▸ Exercise brief: Set the listing down once more, exactly as given.

▸ Information given:
● ● ● ● ● ● ●
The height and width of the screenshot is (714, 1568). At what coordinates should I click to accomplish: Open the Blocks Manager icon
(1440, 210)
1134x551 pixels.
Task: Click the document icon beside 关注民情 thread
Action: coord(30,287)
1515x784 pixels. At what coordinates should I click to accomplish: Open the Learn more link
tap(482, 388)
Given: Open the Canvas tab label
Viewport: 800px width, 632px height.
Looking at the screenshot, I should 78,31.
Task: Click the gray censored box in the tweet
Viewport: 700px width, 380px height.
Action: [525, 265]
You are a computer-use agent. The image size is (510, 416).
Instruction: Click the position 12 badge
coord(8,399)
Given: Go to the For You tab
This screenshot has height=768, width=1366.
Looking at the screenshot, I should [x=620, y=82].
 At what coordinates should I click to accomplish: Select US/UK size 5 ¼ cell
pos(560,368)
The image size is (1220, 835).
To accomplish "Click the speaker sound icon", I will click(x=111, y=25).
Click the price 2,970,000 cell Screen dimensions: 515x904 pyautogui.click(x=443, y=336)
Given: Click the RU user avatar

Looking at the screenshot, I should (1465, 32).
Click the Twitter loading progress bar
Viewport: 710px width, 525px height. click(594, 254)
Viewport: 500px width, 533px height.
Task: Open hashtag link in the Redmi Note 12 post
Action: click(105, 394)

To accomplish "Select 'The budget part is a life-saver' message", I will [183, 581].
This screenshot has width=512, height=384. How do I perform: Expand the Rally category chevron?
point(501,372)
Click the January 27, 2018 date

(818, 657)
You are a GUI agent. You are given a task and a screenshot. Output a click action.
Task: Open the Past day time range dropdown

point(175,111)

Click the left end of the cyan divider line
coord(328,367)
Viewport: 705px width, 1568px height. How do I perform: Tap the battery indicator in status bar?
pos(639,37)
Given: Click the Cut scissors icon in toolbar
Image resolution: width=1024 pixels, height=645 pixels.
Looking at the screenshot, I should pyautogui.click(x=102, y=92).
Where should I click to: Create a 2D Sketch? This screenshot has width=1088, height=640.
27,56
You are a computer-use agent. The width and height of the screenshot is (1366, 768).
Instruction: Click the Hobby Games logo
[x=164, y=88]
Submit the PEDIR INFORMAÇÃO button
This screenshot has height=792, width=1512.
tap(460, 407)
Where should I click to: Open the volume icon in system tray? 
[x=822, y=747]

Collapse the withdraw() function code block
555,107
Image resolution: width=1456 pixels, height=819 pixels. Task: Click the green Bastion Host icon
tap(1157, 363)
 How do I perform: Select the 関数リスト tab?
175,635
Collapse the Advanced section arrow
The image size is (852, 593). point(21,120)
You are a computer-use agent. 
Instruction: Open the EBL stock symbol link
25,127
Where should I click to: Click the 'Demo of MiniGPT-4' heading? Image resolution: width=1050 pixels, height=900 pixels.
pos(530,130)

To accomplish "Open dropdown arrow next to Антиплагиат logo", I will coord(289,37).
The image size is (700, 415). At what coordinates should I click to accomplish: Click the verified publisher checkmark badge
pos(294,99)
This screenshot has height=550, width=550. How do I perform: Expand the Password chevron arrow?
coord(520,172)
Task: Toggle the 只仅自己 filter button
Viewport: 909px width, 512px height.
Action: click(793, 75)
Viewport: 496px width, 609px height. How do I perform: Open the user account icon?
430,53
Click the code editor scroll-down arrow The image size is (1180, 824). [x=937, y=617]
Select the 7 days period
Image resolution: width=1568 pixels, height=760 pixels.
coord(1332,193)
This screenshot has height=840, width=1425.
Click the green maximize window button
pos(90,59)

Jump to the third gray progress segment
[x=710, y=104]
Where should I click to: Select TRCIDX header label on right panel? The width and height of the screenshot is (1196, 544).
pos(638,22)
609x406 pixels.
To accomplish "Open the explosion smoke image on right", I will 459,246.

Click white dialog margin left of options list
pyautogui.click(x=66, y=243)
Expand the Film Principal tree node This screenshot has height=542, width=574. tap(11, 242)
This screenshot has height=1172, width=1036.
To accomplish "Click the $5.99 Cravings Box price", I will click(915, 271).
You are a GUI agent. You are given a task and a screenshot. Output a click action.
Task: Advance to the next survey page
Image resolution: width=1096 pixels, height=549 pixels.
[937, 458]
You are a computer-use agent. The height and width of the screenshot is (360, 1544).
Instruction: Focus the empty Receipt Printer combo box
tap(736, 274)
● ● ● ● ● ● ●
▸ Task response:
The height and width of the screenshot is (714, 1568). At what coordinates should I click to accomplish: Open the Blocks Manager icon
(1440, 210)
1134x551 pixels.
Task: Click the document icon beside 关注民情 thread
Action: coord(30,287)
1515x784 pixels. At what coordinates should I click to accomplish: Open the Learn more link
tap(482, 388)
Given: Open the Canvas tab label
Viewport: 800px width, 632px height.
Looking at the screenshot, I should 78,31.
Task: Click the gray censored box in the tweet
Viewport: 700px width, 380px height.
Action: [525, 265]
You are a computer-use agent. The image size is (510, 416).
Instruction: Click the position 12 badge
coord(8,399)
Given: Go to the For You tab
This screenshot has height=768, width=1366.
Looking at the screenshot, I should [x=620, y=82].
 At what coordinates should I click to accomplish: Select US/UK size 5 ¼ cell
pos(560,368)
The image size is (1220, 835).
To accomplish "Click the speaker sound icon", I will click(x=111, y=25).
Click the price 2,970,000 cell Screen dimensions: 515x904 pyautogui.click(x=443, y=336)
Given: Click the RU user avatar

Looking at the screenshot, I should (1465, 32).
Click the Twitter loading progress bar
Viewport: 710px width, 525px height. click(594, 254)
Viewport: 500px width, 533px height.
Task: Open hashtag link in the Redmi Note 12 post
Action: click(105, 394)

To accomplish "Select 'The budget part is a life-saver' message", I will [183, 581].
This screenshot has width=512, height=384. How do I perform: Expand the Rally category chevron?
point(501,372)
Click the January 27, 2018 date

(818, 657)
You are a GUI agent. You are given a task and a screenshot. Output a click action.
Task: Open the Past day time range dropdown

point(175,111)

Click the left end of the cyan divider line
coord(328,367)
Viewport: 705px width, 1568px height. How do I perform: Tap the battery indicator in status bar?
pos(639,37)
Given: Click the Cut scissors icon in toolbar
Image resolution: width=1024 pixels, height=645 pixels.
Looking at the screenshot, I should pyautogui.click(x=102, y=92).
Where should I click to: Create a 2D Sketch? This screenshot has width=1088, height=640.
27,56
You are a computer-use agent. The width and height of the screenshot is (1366, 768).
Instruction: Click the Hobby Games logo
[x=164, y=88]
Submit the PEDIR INFORMAÇÃO button
This screenshot has height=792, width=1512.
tap(460, 407)
Where should I click to: Open the volume icon in system tray? 
[x=822, y=747]

Collapse the withdraw() function code block
555,107
Image resolution: width=1456 pixels, height=819 pixels. Task: Click the green Bastion Host icon
tap(1157, 363)
 How do I perform: Select the 関数リスト tab?
175,635
Collapse the Advanced section arrow
The image size is (852, 593). point(21,120)
You are a computer-use agent. 
Instruction: Open the EBL stock symbol link
25,127
Where should I click to: Click the 'Demo of MiniGPT-4' heading? Image resolution: width=1050 pixels, height=900 pixels.
pos(530,130)

To accomplish "Open dropdown arrow next to Антиплагиат logo", I will coord(289,37).
The image size is (700, 415). At what coordinates should I click to accomplish: Click the verified publisher checkmark badge
pos(294,99)
This screenshot has height=550, width=550. How do I perform: Expand the Password chevron arrow?
coord(520,172)
Task: Toggle the 只仅自己 filter button
Viewport: 909px width, 512px height.
Action: click(793, 75)
Viewport: 496px width, 609px height. How do I perform: Open the user account icon?
430,53
Click the code editor scroll-down arrow The image size is (1180, 824). [x=937, y=617]
Select the 7 days period
Image resolution: width=1568 pixels, height=760 pixels.
coord(1332,193)
This screenshot has height=840, width=1425.
Click the green maximize window button
pos(90,59)

Jump to the third gray progress segment
[x=710, y=104]
Where should I click to: Select TRCIDX header label on right panel? The width and height of the screenshot is (1196, 544).
pos(638,22)
609x406 pixels.
To accomplish "Open the explosion smoke image on right", I will 459,246.

Click white dialog margin left of options list
pyautogui.click(x=66, y=243)
Expand the Film Principal tree node This screenshot has height=542, width=574. tap(11, 242)
This screenshot has height=1172, width=1036.
To accomplish "Click the $5.99 Cravings Box price", I will click(915, 271).
You are a GUI agent. You are given a task and a screenshot. Output a click action.
Task: Advance to the next survey page
Image resolution: width=1096 pixels, height=549 pixels.
[937, 458]
You are a computer-use agent. The height and width of the screenshot is (360, 1544).
Instruction: Focus the empty Receipt Printer combo box
tap(736, 274)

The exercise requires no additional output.